Fun fact: the rural village where I live, located in the north of The Netherlands, will finally get a fiber network in 2020.
To the right of the Communicator you see a color display monitor:
- The display has a square aspect ratio. Apparently I liked the aesthetics of it but it hasn’t gained much popularity.
- It looks quite small (15"?) for today’s display sizes but remember that back then most monitors were only around 13".
- It is probably a flat panel monitor. Although it’s not visible on the drawing, the thin, adjustable arm makes it look like the display itself can’t support a heavy cathode ray tube. The arm has three joints to adjust the height and angle of the display.

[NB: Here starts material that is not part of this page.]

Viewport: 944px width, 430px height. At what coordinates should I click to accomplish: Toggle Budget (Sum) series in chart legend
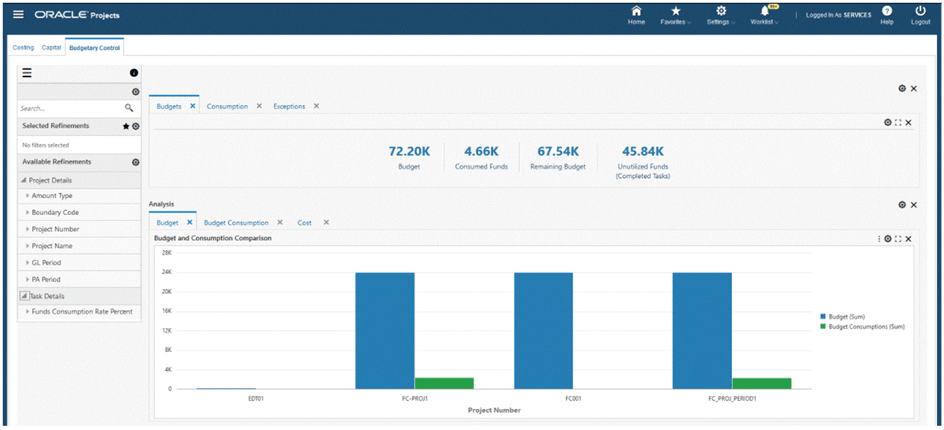point(846,316)
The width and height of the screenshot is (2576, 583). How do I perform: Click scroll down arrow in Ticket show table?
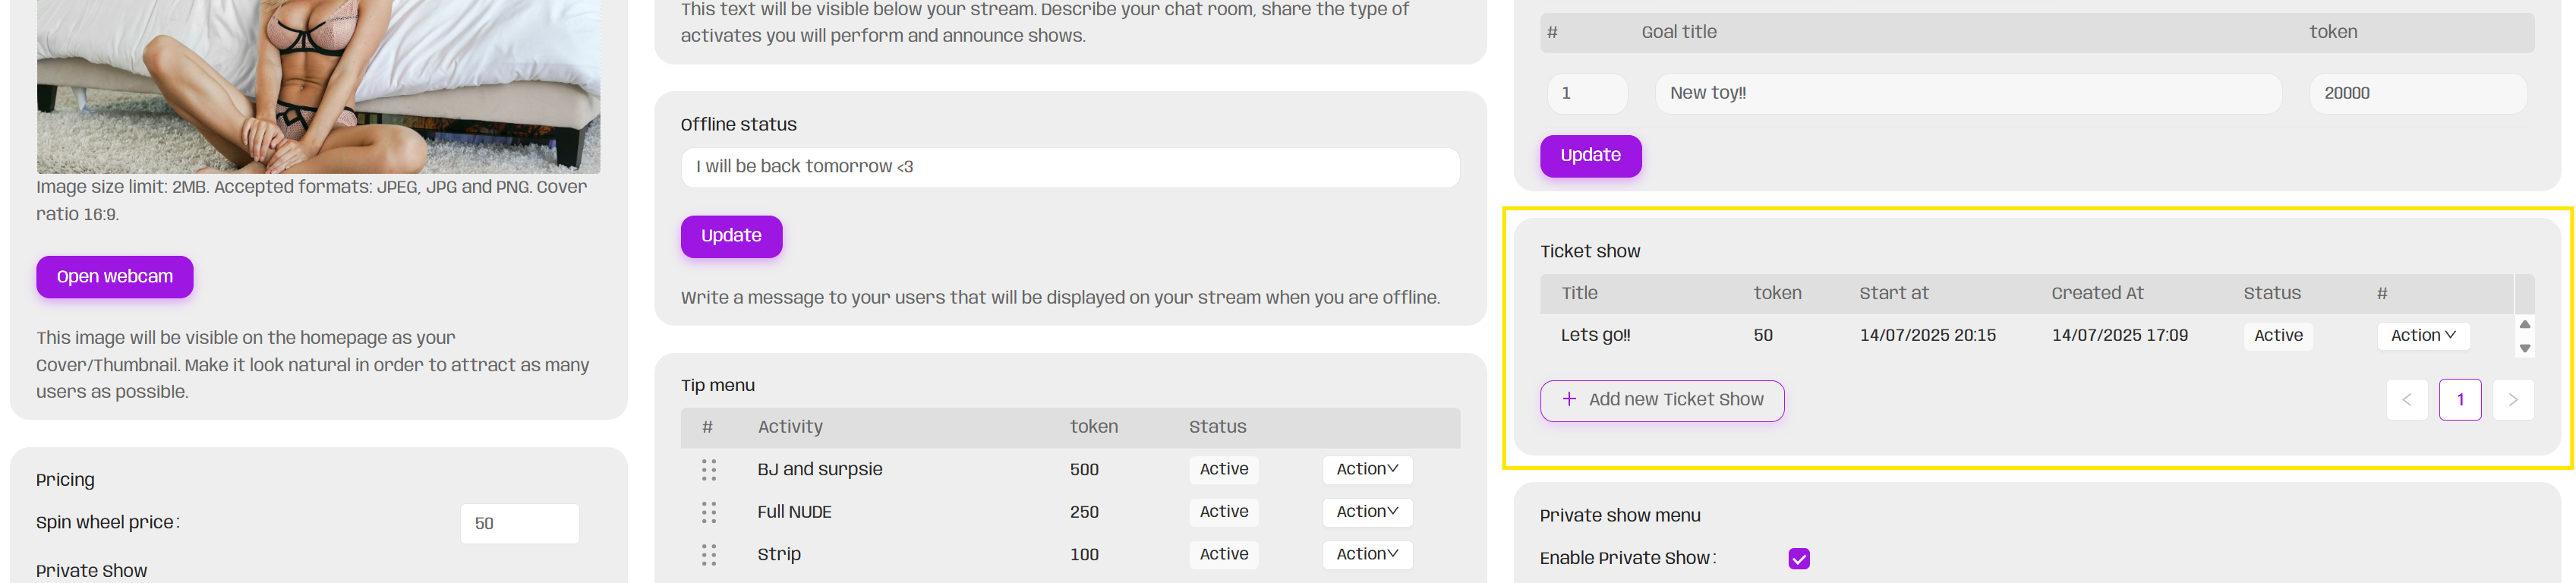(x=2524, y=348)
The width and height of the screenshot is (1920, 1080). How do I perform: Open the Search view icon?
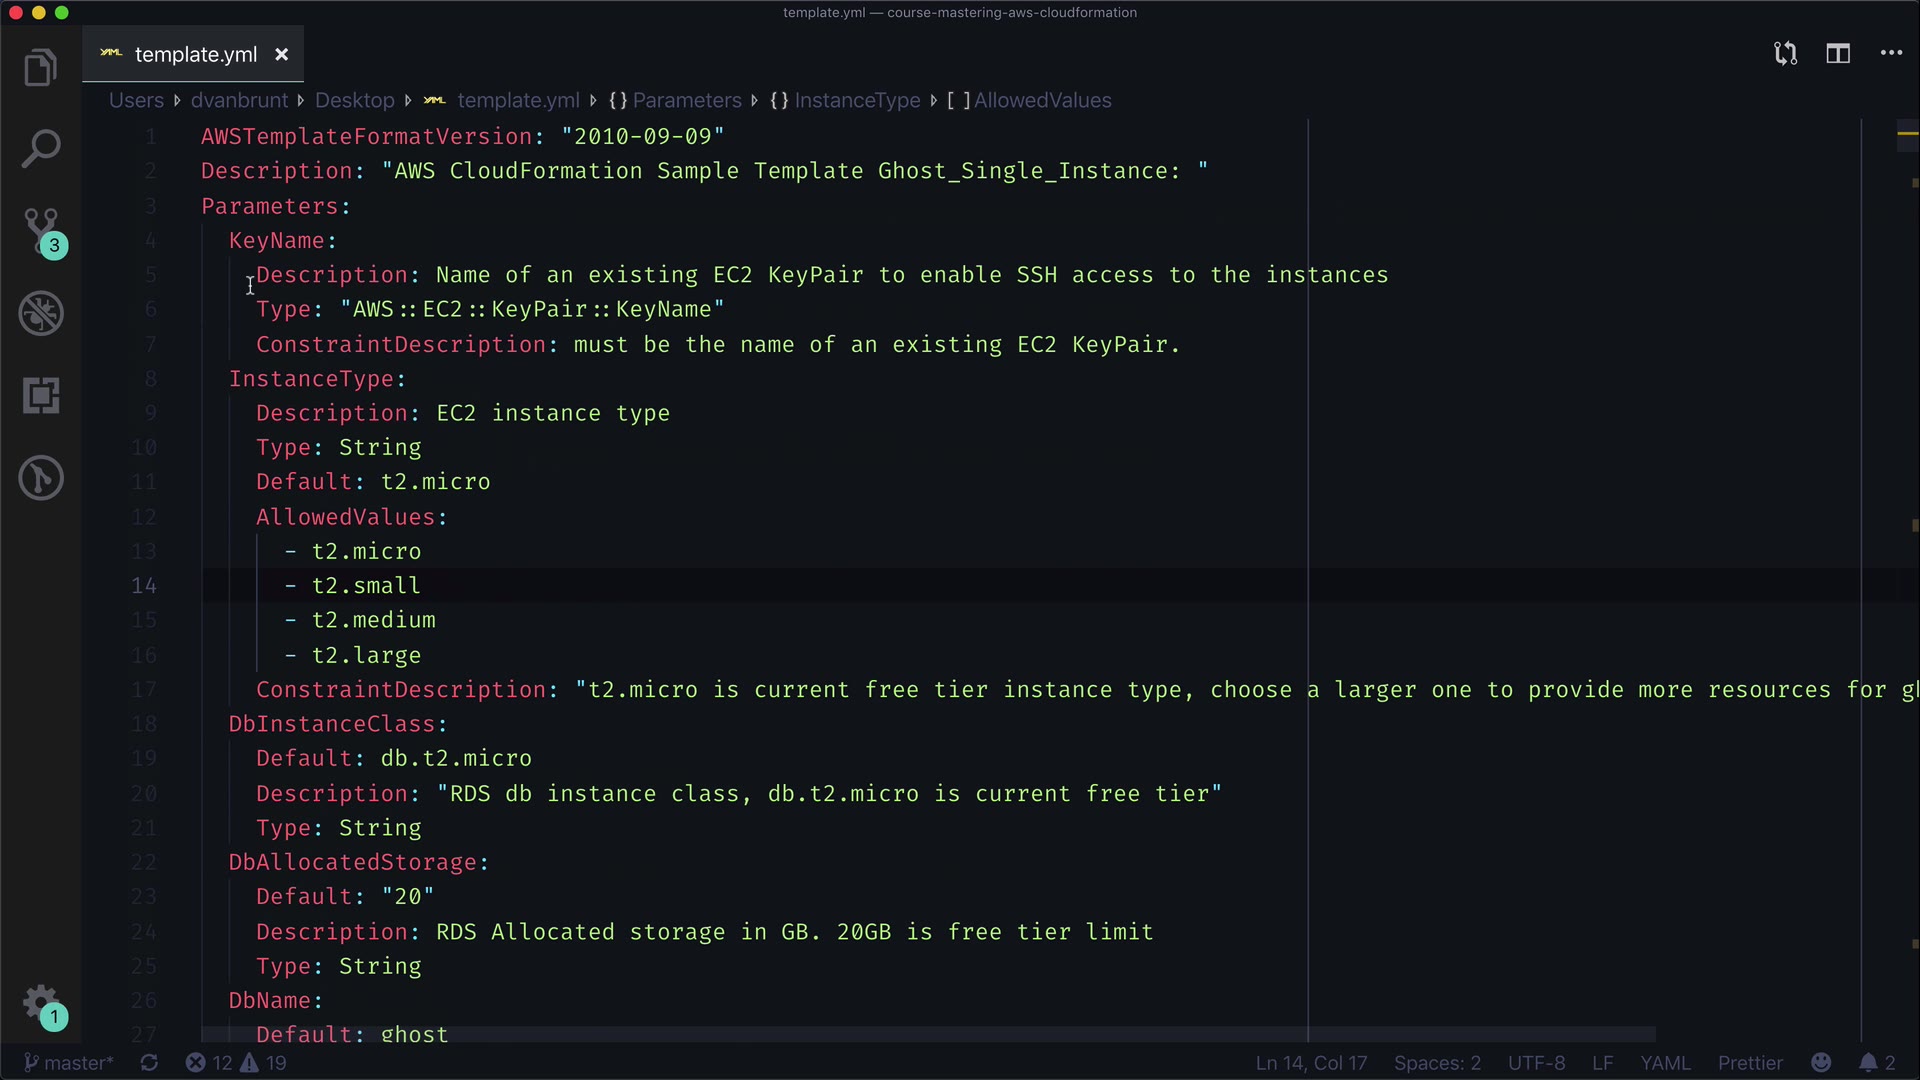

- Based on the fact that the rest of the drawing does not contain an actual computer-like device, I assume that the display itself contains the computer that drives the display.
Around 1982 the first, small LCD displays were launched measuring a couple of inches. I must have extrapolated this fact to this larger display I envisioned.
To the right of the display is an odd, colorful keyboard.
- It sports a weird, non-QWERTY keyboard.
- It has two ports (display and databank?).
- It has colored keys, something you see on keyboards used by video editors nowadays.
Underneath the keyboard you see a digital watch and what is probably a charging station.
- It can make sound (“bliep” means beep in Dutch) and it has a small red light.
- It looks like the charging station has a speaker. Perhaps I envisioned taking calls while not wearing the watch?
- The word “polsmelder” (wrist notifier) seems to indicate it could vibrate to notify the wearer about an incoming call.
I am not a fan of rectangular clock faces for analog watches but I suspect I gave this watch a rectangular face (with rounded corners though) because most electronic watches had this shape in the 80s.
Below the watch is a rather vague apparatus, called the “electronic text writer”.
- It has a lightpen, a device which was actually in use during the 60-80s era. The pen is attached to the device with a coiled wire.
- The port at the left side (indicated by the green arrow) hints at a connection between the Communicator (left) and this electronic text writer.
- The front shows a narrow, horizontal slit with “A4” printed below. The caption underneath says “Copying device, sender of text and image[s]”. At the right side of the front panel there’s a small “control panel”, featuring an on/off switch, an LED, and another undefined control.
Apparently I’d envisioned that this device should be capable of transmitting handwritten notes, as well as scanned images and texts. Whether the surface on which you had to “write” using the lightpen also acted as a display of (digital) images is unknown, although the orange handwritten words “electronic text writer” seem to hint at a digital display and not only a lightpen-sensitive surface.
To the left of the text writer you see the “databank”:
- The black square-with-red-arrow contains the word “chip”. Underneath it says, translated from Dutch, “chip card able to hold much information”.
- The device itself has 2 x 5 card readers, each reader having small red and green lights.
- The databank can be connected to the other devices using a cable.
I also drew the Communicator device in “rainbow colors”:
36 years later
I am glad I saved these drawings because it’s fun to see everything I dreamt of became reality, sort of.